Ron Leifer was born in 1932 in Binghamton, New York, and grew up in the Bronx, where he attended public schools. He received his Bachelor of Science degree at Queen's College, Flushing, New York in 1953; his Medical Degree at State University of New York Upstate Medical Center at Syracuse, N.Y. in 1957 (now the Upstate Medical University), where he also completed his residence in psychiatry under the supervision of Thomas Szasz (1961). He completed a mixed internship in medicine and psychiatry at Strong Memorial Hospital in Rochester, N.Y. from 1957-1958, and received a Master's degree in Philosophy at Syracuse University, Syracuse, N.Y. in 1964.

Ron first met Tom in 1956, when he was a senior medical student and Tom had just been appointed Professor of Psychiatry at the Upstate Medical Center at Syracuse. During his residency, he was privileged to have read The Myth of Mental Illness in manuscript and discussed it with Tom in seminars. After completing his residency, he was invited to join the psychiatric faculty at Syracuse and became Tom's colleague and friend.

Ron and his close friend and colleague Ernest Becker were fired from the faculty for defending Tom when attempts were made to fire him. An account of this period is documented in his article entitled "The Psychiatric Repression of Thomas Szasz: Its Social and Political Significance," published on the Szasz site. For more than thirty years, Dr. Leifer has championed Tom's views on mental illness, liberty, and responsibility in his private practice as psychiatrist, in his writing and teaching, and in his psychiatric testimonies.

After his expulsion from academic psychiatry, Ron studied Buddhism with various Indian and Tibetan teachers and, in 1980, took refuge vows with Khenpo Khartar Rinpoche, abbot of Karma Triyana Dharmachakra in Woodstock, New York. He helped organize the first KTD Buddhism and Psychotherapy Conference in New York City in 1987. He was a student and teacher at Namgyal Monastery in Ithaca from 1992 to 1996. He is a member of the visiting faculty of the Barre Center For Buddhist Studies and is the founder of The Ithaca Dharma Society. Ron has lectured widely on Buddhism, psychiatry, and psychotherapy, and is the author of two books-The Happiness Project: Transforming the Three Poisons Which are the Causes of the Suffering We Inflict on Ourselves and Others (1997, Ithaca, NY., Snow Lion Press)--and I should like to point out that I use this book as a required text in a course I teach at American University each spring, and the students tell me their lives have changed as a result of reading this book--and In the Name of Mental Health: The Social Functions of Psychiatry (1969, New York: Science House)-- and more than fifty articles on a wide variety of psychiatric issues. He has lately turned his attention fully to the interplay between Buddhism and psychotherapy.
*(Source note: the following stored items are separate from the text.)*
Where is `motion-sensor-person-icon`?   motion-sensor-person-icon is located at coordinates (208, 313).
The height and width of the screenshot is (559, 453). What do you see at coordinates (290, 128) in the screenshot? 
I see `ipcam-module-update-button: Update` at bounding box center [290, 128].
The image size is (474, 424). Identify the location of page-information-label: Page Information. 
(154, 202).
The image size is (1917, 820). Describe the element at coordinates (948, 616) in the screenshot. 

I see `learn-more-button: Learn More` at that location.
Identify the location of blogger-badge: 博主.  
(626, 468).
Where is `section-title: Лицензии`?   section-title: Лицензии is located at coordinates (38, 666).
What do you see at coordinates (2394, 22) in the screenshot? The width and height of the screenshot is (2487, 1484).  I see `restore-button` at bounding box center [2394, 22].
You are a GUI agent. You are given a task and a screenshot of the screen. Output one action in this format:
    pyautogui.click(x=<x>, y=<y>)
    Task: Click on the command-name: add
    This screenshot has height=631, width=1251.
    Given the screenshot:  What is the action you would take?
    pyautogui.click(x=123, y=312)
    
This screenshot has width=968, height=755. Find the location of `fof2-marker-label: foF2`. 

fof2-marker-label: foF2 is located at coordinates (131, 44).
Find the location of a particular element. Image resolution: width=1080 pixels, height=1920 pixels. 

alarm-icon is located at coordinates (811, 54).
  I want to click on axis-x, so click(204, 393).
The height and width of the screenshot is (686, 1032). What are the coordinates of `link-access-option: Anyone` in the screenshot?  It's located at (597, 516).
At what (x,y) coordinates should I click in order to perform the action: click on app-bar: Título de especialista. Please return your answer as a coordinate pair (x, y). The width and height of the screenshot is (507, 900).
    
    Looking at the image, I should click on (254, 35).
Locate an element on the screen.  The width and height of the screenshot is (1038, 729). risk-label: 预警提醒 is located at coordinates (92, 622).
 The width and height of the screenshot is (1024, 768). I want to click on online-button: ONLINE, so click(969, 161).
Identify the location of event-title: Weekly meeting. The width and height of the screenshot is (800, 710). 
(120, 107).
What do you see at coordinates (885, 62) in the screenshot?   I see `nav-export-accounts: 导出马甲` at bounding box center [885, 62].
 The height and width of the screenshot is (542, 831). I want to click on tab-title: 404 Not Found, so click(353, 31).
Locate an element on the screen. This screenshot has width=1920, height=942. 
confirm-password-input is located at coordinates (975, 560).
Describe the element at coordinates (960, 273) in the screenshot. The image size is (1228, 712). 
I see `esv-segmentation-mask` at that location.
As Tom wrote in 1963, "Although we may not know it, we have, in our day, witnessed the birth of the Therapeutic State. This is perhaps the major implication of psychiatry as an institution of social control."

Ron, thank you for courageously defying the therapeutic state and for being a perpetual thorn in its side for so many years. You have been the target of vituperation for telling the truth about institutional psychiatry, yet you have never backed down from critics who attempted to discredit and belittle you. You have never compromised your values or integrity. You have helped many, many people in your private practice realize that their psychiatric problems were really existential problems in living, and you have helped them to become autonomous persons.

For all this, and more, we are deeply grateful. Thank you for your good work.